GIVEN PASSAGE
'''
Playbill Vault's Today in Theatre History: January 13 | Playbill

Playbill Vault Playbill Vault's Today in Theatre History: January 13 In 1925, Sweet Charity and Chicago star Gwen Verdon is born.
Gwen Verdon in Damn Yankees. The New York Public Library

1925 Birthday of one of Broadway's all-time greatest leading ladies, Gwen Verdon. She is nominated for the Tony Award as Best Actress or Featured Actress in a Musical six times, and wins four times, for Can-Can, Damn Yankees, New Girl in Town, and Redhead. She rises to stardom in a featured role in Cole Porter's Can-Can and later creates the title role of Sweet Charity and originates the role of Roxie Hart in Chicago. A dancer all her life, she marries choreographer Bob Fosse in 1960. Her final Broadway credit is as artistic adviser on the Tony-winning revue of his work, Fosse. She introduces several Broadway standards, including "Whatever Lola Wants" and "If My Friends Could See Me Now."

1931 Zita Johann stars in Tomorrow and Tomorrow by Philip Barry. The drama features a woman whose child is not her husband's—although he believes it to be his.
'''
MATERIAL PROVIDED
'''
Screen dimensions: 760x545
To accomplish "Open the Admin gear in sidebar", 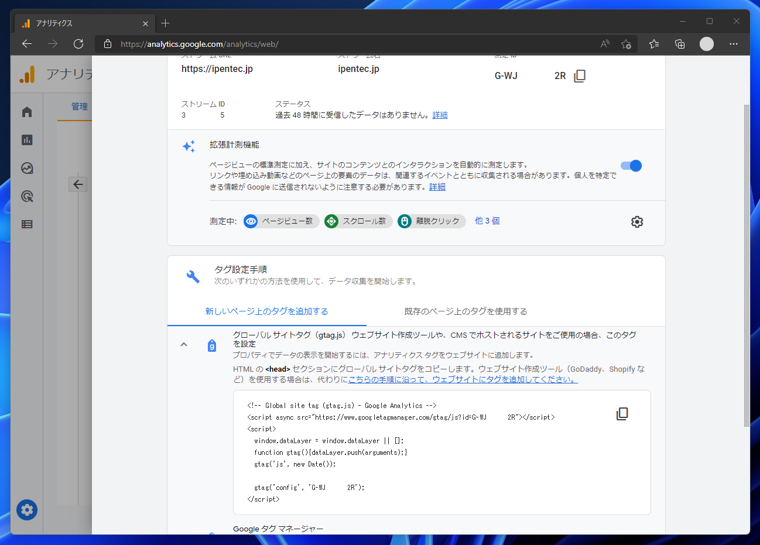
'''
USING THE INFORMATION
a) Please answer these questions from the theatre history text:
(i) In what year does Gwen Verdon marry Bob Fosse?
(ii) Who wrote Tomorrow and Tomorrow?
(iii) Which role in Chicago does Verdon originate?
b) Continue the theatre history text from where it stops.
The data is not needed for this.

ANSWERS PER TASK
a)
(i) 1960
(ii) Philip Barry
(iii) Roxie Hart

b)
1941 Irish nationalist, poet, and dramatist James Joyce dies in Zurich at age 59. Always interested in Henrik Ibsen, one of Joyce's earliest publications was an essay on the playwright titled "Ibsen's New Drama." Included among Joyce's many works is one play, Exiles, which he wrote in 1918. In 1959 (Off-Broadway) and 1974 (on Broadway) Zero Mostel plays Leopold Bloom in Ulysses in Nighttown, an adaptation of Joyce's Ulysses by Marjorie Barkentin. In 2000, James Joyce's The Dead, a musical adaptation of Joyce's short story "The Dead," plays Broadway's Belasco Theatre.

1951 Claude Rains heads the cast of Darkness at Noon at the Alvin Theatre. Adapted by Sidney Kingsley from Arthur Koestler's novel, the drama, depicting the Stalinist purges, wins the Drama Critics' Circle Award.

1976 English actor Margaret Leighton dies at the age of 53. She played a variety of classic roles and starred in the London production of The Philadelphia Story. In 1962, she won the Tony Award for her portrayal of Hannah Jelkes in The Night of the Iguana.

1984 Brooks Atkinson, longtime drama critic for The New York Times, dies at age 89. Atkinson was the first critic in recorded history to have a theatre named after him.

2002 The Fantasticks, the world's longest-running musical, ends its landmark run at the Sullivan Street Playhouse in New York's Greenwich Village after more than 41 years. The final tally: 17,162 performances.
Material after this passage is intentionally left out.